Бэйл думал, и мысли его становились тем мрачнее, чем чаще взгляд обращался к старинному альдераанскому пейзажу на одной из стен комнаты. В стене за картиной Органа устроил тайник. Ничего особенного... Документы, наличные, акции нескольких крупных предприятий, кое-какие фамильные драгоценности и – среди прочей чепухи – старый кореллианский бластер, потёртый, но всё такой же опасный.

Альдераанец, не глядя, протянул руку к бутылке, отхлебнул прямо из горлышка, прицелившись, отправил в переполненную пепельницу бренные останки очередной сигары. Как глупо и невнятно всё вышло… Наивно было надеяться… Бэйл взболтнул содержимое тёмно-замшелой ёмкости: «Эдак и напиться недолго… С горя…». Невесело ухмыльнулся… вспомнил…


По истечении трёх месяцев со дня мустафарской трагедии Органа возвратился на Альдераан. Возвратился без предупреждения, глубокой ночью и тут же вызвал Кеноби в свой кабинет.

Что за спешка, Бэйл?..


…Тогда Кеноби напился. Впервые в жизни. И сразу, что называется, «в стельку». Альдераанское вино хорошей выдержки вообще вырубает на раз, а уж помноженное на невероятное напряжение прошедших месяцев… И взахлёб, пополам с пьяными слезами, выложил Бэйлу всю долгую историю обивановых «тридцати трёх несчастий». Теперь к этому списку прибавился ещё один пункт. Который, собственно, и стал последней каплей в череде обрушившихся на Галактику и Оби-Вана, в частности, злоключений.

Нет… не так… сперва на Оби-Вана, а уже потом – на Галактику… именно в такой последовательности.

И убитый горем и винными парами джедай устало уронил внезапно отяжелевшую голову на руки, уткнувшись носом в столешницу. Органа, молчавший всё это время, давая Кеноби наконец выговориться, поднялся. Перетащил неудачливого экс-хранителя мира и спокойствия в Галактике на диван. Распахнул ведущие на балкон двери, впуская в комнату запахи и звуки ночного парка…


- Он жив…

Он вздрогнул, сразу поняв о ком речь, а потом как-то сразу постарел, нахохлился, ссутулился.

Вот оно.

То, чего он боялся. Что предвидел. Что начал ощущать почти сразу после того злополучного дня.

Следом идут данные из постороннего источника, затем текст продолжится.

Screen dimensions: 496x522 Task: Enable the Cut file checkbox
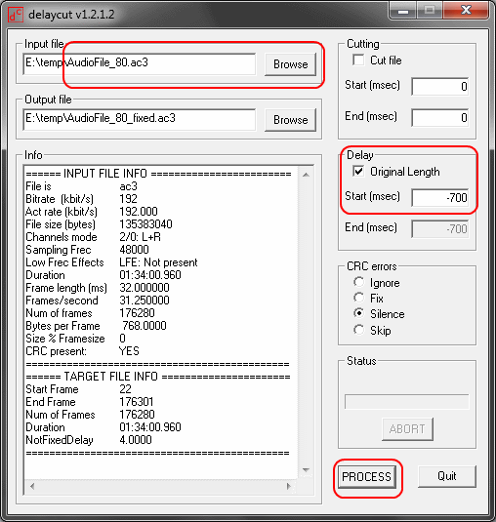pos(358,60)
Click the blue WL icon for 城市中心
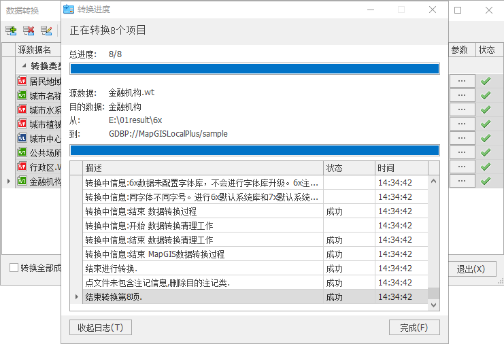This screenshot has width=504, height=344. (21, 138)
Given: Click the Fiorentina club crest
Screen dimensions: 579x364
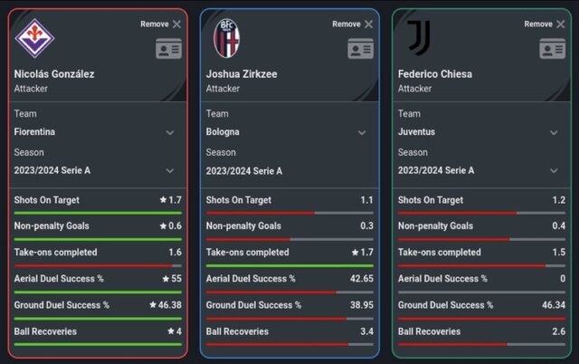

И чему сопротивлялся, не желая пускать это знание в сердце, в душу… Куда ещё там?..

Ну да… конечно… в совесть…

Где-то там за звёздами чья-то очень близкая и далёкая одновременно душа отчаянно цеплялась за жизнь…

Надежда?

Жив?

Радость?

Жив?

Отчаянье?

Жив?

Страх?

Что с вами, учитель Кеноби!!!

Это уже Органа. Трясёт его за плечо.